# What is required
Look through the records below for the line holding "Name Provide - Domain". Write it out exactly, with each following line through the line holding "Godaddy Auctions (49, 796)".

# Saved data entries
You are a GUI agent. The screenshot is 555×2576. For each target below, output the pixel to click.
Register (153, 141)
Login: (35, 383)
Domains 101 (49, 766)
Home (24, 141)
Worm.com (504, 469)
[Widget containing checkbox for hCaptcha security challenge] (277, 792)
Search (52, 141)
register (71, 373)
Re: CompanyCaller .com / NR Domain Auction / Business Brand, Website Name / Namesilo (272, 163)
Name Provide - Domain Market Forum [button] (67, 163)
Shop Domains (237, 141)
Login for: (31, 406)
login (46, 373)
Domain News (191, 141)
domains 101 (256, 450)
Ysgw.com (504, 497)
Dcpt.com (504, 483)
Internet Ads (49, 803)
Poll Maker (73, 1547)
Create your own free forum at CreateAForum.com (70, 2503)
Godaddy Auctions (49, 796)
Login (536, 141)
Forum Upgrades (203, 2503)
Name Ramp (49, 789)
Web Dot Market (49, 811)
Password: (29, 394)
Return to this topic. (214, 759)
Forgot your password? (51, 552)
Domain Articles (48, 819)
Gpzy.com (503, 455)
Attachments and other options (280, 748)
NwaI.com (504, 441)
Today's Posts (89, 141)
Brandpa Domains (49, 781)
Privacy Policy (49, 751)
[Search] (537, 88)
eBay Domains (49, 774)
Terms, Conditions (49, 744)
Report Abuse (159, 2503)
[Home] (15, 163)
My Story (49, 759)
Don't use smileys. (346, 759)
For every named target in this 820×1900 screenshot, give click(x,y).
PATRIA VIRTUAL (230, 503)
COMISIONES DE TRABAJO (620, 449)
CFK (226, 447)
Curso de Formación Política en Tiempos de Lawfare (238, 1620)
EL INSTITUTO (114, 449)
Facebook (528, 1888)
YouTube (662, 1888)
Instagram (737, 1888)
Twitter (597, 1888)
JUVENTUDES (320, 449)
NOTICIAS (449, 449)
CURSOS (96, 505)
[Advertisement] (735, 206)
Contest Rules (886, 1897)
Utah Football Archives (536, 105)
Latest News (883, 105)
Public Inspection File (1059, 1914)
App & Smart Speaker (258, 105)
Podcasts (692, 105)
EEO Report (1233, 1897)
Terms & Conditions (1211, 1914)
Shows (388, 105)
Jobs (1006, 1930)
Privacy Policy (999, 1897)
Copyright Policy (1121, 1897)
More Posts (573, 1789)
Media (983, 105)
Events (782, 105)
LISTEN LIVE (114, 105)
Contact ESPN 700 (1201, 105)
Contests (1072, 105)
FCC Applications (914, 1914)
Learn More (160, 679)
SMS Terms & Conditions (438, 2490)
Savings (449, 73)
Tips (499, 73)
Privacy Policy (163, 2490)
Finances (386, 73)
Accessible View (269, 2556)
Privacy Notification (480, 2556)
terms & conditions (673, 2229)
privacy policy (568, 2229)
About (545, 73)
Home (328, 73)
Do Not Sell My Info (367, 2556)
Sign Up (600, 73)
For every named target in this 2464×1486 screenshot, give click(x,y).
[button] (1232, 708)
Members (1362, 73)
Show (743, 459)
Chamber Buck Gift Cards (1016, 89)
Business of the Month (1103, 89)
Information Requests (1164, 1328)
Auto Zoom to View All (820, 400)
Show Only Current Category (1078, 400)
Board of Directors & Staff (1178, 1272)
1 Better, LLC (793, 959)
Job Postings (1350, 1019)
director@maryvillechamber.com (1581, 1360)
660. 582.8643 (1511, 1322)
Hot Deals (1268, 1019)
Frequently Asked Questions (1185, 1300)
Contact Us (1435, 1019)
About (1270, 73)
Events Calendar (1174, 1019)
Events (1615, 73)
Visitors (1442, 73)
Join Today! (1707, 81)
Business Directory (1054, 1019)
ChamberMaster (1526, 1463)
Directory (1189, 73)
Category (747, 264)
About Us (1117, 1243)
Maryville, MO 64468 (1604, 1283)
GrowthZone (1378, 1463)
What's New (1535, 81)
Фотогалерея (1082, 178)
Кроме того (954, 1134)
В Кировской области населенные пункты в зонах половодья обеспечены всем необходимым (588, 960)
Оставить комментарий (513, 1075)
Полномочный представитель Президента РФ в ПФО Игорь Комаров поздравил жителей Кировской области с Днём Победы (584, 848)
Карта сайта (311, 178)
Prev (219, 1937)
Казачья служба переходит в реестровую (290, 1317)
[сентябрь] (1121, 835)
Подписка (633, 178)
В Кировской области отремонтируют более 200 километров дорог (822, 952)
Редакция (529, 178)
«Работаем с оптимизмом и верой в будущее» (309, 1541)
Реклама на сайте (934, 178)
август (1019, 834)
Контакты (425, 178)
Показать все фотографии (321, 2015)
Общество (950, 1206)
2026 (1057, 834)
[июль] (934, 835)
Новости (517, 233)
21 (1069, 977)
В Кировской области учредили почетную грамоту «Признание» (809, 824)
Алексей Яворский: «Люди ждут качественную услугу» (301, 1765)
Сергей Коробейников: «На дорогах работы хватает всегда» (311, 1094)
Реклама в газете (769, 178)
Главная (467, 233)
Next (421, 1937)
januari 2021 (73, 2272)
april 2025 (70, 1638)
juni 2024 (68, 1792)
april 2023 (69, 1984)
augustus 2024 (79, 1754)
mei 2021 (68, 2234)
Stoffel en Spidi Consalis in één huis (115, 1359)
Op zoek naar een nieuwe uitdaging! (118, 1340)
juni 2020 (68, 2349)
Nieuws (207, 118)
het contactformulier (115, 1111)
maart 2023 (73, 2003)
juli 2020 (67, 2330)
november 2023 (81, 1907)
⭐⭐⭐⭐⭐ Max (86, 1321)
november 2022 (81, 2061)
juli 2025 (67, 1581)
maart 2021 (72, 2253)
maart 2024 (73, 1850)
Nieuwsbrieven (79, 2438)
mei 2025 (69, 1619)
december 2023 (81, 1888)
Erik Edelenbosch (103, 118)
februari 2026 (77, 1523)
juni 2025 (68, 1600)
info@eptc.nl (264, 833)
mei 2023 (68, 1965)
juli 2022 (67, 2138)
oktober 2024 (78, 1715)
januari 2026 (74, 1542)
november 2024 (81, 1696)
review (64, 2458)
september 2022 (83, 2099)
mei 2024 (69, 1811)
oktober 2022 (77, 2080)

# Result of the exercise
Name Provide - Domain Market Forum [button] (67, 163)
Shop Domains (237, 141)
Login for: (31, 406)
login (46, 373)
Domain News (191, 141)
domains 101 (256, 450)
Ysgw.com (504, 497)
Dcpt.com (504, 483)
Internet Ads (49, 803)
Poll Maker (73, 1547)
Create your own free forum at CreateAForum.com (70, 2503)
Godaddy Auctions (49, 796)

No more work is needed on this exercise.